Allegro

The surprise in the No Surprises Act

Volume 126, No. 7July, 2026

Martha Hyde

This article is part of Allegro’s ongoing series on healthcare and how it affects our members.

The “No Surprises Act” was proposed in 2019, was signed into law on December 27, 2020 and became effective on January 1, 2022.

It was intended to prevent patients from receiving unexpected “balance” bills from providers outside their insurance networks after receiving services from those providers either without knowing they were out of network or because there was a medical emergency and/or an airlift. It had broad, bipartisan support and it has succeeded in protecting patients from these “surprise” bills.

The act contains a provision which allows providers who are no longer allowed to seek extra payments from patients to extract the payments from the insurance companies. There is a required 30-day period of negotiating over a qualified payment amount (QPA) which is the median amount paid for the service by plans in that market. After 30 days either party can seek an Independent Dispute Resolution (IDR) which is an arbitrator who decides the amount owed. This has given rise to Independent Review Resolutions Entities (IDREs) which supply the arbitrators who decide the amounts.

Because of the way arbitrations are structured, the amounts awarded to providers have ballooned in a way no one expected. The IDREs receive fees for the rulings and if the rulings are favorable to the providers they will bring ever more cases to the IDREs which gives the IDREs an incentive to award high amounts. A recent NY Times article reported on a plastic surgeon who does breast reductions which are advertised at $15,000 to $20,000. This surgeon has been awarded amounts up to $440,000 for the procedure. There is also a No Surprises Enforcement Act in the pipeline which would force insurers to pay awarded amounts within 30 days and would also strip the QPA of the assumption that it is fair.

RECORDS SUPPLIED:
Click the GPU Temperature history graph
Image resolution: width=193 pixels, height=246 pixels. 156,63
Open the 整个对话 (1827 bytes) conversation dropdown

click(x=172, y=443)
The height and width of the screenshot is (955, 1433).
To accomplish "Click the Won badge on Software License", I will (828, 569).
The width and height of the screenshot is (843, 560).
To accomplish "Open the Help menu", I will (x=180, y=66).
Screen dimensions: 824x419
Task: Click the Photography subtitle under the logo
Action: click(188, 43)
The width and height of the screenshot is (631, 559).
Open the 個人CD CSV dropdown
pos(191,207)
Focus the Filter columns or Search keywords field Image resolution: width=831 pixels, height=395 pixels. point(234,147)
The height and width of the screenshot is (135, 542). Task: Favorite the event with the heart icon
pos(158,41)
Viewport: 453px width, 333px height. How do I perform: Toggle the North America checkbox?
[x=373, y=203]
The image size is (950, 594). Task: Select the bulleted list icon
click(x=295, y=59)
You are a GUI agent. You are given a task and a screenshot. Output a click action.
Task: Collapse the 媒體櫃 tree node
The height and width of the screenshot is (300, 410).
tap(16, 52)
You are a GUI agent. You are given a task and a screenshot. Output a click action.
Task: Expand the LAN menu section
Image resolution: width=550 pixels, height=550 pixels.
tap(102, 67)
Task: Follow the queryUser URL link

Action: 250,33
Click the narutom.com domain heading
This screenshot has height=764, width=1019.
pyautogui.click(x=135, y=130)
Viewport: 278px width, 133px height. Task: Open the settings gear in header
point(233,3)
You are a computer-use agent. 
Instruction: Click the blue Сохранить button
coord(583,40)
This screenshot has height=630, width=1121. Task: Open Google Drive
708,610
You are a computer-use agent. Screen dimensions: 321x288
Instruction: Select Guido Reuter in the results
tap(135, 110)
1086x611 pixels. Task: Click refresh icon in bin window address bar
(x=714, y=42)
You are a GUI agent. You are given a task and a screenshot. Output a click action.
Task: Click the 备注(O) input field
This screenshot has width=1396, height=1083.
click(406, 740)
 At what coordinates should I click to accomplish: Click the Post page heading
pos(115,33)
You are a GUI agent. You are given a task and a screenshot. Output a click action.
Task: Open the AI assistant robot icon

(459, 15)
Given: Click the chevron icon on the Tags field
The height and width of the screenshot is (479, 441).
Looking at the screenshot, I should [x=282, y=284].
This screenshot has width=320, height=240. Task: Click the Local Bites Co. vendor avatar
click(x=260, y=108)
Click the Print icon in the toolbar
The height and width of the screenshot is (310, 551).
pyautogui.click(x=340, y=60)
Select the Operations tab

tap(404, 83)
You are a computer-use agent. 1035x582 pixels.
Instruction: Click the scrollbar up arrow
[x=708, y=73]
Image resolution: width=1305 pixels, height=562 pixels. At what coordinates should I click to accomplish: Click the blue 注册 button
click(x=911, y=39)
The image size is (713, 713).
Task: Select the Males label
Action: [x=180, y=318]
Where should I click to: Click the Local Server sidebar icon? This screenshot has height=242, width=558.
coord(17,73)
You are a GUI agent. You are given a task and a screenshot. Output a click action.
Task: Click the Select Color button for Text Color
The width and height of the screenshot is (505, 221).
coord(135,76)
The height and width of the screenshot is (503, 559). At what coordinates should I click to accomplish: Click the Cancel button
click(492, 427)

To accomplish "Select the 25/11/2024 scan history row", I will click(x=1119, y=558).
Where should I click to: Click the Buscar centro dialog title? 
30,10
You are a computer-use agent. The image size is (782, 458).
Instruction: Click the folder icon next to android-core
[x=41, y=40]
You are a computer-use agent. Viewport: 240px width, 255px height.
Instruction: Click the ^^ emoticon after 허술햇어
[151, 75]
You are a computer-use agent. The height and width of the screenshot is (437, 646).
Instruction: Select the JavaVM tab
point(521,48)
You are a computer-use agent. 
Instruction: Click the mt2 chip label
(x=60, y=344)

AIM OF THE TASK:
Carry on the article about the No Surprises Act, starting right after its last sentence.

RESPONSE:
Health insurance companies are not popular with providers, Congress or the general public so there is little sympathy for them when they pay out inflated amounts for services. Unfortunately for us patients, if their costs go up so do ours because they will pass the costs on in higher premiums and copays.

Congress and the enforcing agencies also rarely make the distinction between a for-profit insurance company and a self insured multiemployer health plan. Health plans are getting hit with these high IDR awards so the National Coordinating Committee of Multiemployer Plans (NCCMP) has taken up the cause, writing to the government to point out that the burden of these costs will fall right back onto the people who are supposed to be protected by the No Surprises Act.

However, the agencies responsible for enforcing the law are the Department of Health and Human Services (Robert F Kennedy Jr.). the Department of Treasury (Scott Bessent) and the Department of Labor (Keith Sonderling). Given the actions taken by these three on other matters, the appeal may fall on deaf ears.

Stay tuned.

Local 802 Executive Board member Martha Hyde serves as a trustee on the Local 802 Musicians Health Fund.